[Part of a data file]
____________________
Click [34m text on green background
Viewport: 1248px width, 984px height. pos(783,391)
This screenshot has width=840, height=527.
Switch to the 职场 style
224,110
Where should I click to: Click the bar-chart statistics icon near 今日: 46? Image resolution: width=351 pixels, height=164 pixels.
____________________
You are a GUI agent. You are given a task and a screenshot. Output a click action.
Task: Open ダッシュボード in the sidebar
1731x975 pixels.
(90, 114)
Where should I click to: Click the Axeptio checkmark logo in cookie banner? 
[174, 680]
____________________
Goal
Give only the number of lines in the rows above that contain the string "pixels". Case counts.

Full answer
2